Scott Dozier could be dead in less than a month.
A judge this week signed an execution warrant for the Nevada death row prisoner, and his lethal injection is scheduled for 8 p.m. July 11.
Last month, the state’s Supreme Court ruled that District Judge Jennifer Togliatti should not have denied the prison system’s planned use of a paralytic drug to execute Dozier.
But an attorney for the Department of Corrections has said that the state’s supply of diazepam, an anxiety drug and one of the three drugs in the lethal injection cocktail, has expired, and it’s unclear whether the prison system has obtained a new drug.
Prison spokeswoman Brooke Santina said Wednesday that “we have what we need to complete the order,” but she did not know which drugs are expected to be used.
One of Dozier’s lawyers, Tom Ericcson, said he did not expect Dozier to pull back on his request to be executed.
“I am not aware of anything else that is going to be done,” Ericsson said. “Scott doesn’t want anything else to be done.”
The Supreme Court stated in its ruling that federal public defenders representing Dozier did not follow the procedure in challenging what they called “cruel and unusual punishment.” Dozier has maintained his desire to die since writing to Togliatti two years ago. The judge said that as of earlier this month, Dozier has maintained that desire, according to online court records.

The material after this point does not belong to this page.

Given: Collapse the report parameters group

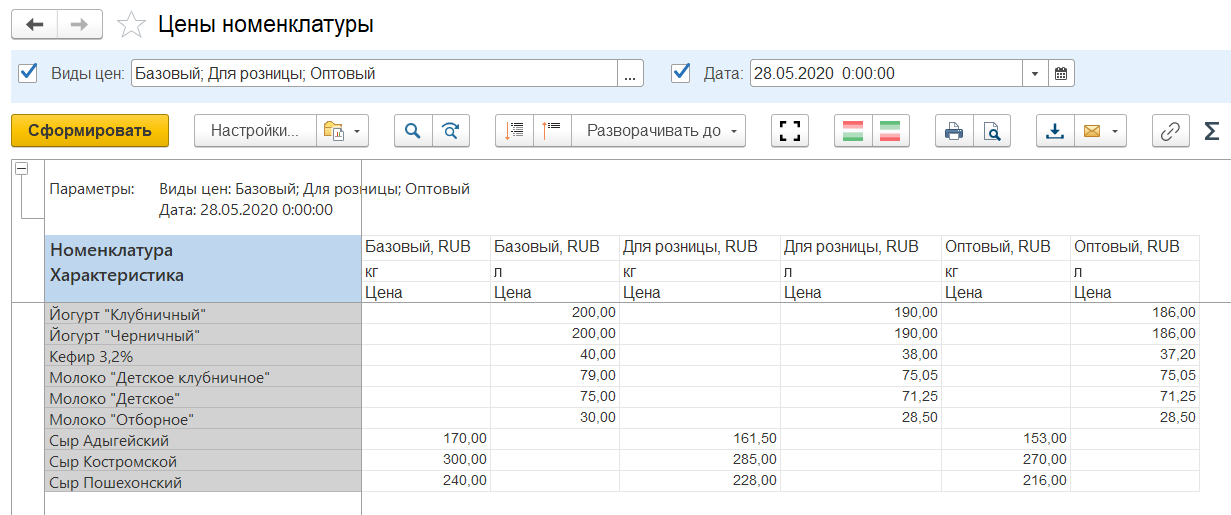Looking at the screenshot, I should pos(21,169).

Assistant Solicitor General Jordan Smith, representing the prison system, told the Supreme Court on Tuesday that under the suggested protocol, which included the paralytic drug cisatracurium, Dozier would not suffer.

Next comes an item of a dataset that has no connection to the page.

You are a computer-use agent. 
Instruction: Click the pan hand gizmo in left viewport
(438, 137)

In November, Togliatti denied the use of the paralytic and granted a request from the prison’s lawyers to stay the execution as the lethal injection process was reviewed by a higher court.
David Anthony, another lawyer for Dozier, had argued for a two-drug cocktail that did not include the paralytic drug.
Last year, prison officials concocted a three-drug mixture that included the paralytic, diazepam and the pain reliever fentanyl.
Should his wish be carried out, Dozier would be the first inmate executed in Nevada since 2006.
A Clark County jury convicted Dozier in September 2007 of killing 22-year-old Jeremiah Miller at the now-closed La Concha motel. In 2005, Dozier was convicted in Arizona of second-degree murder in another case.
Source: reviewjournal.com, David Ferrara, June 20, 2018
Nevada Is Trying a New Drug to Execute Inmates and Has No Idea How It Will Work
Fentanyl is a powerful painkiller that’s playing a huge role in the opioid crisis.
Scott Dozier is scheduled to be executed on July 11.
In 2016, when the 47-year-old inmate first asked to skip his appeals and be put to death, Nevada didn’t have any execution drugs on hand.
But last August, the state announced that it would be using a four-drug protocol that includes fentanyl, a powerful painkiller that is playing a huge role in the opioid crisis.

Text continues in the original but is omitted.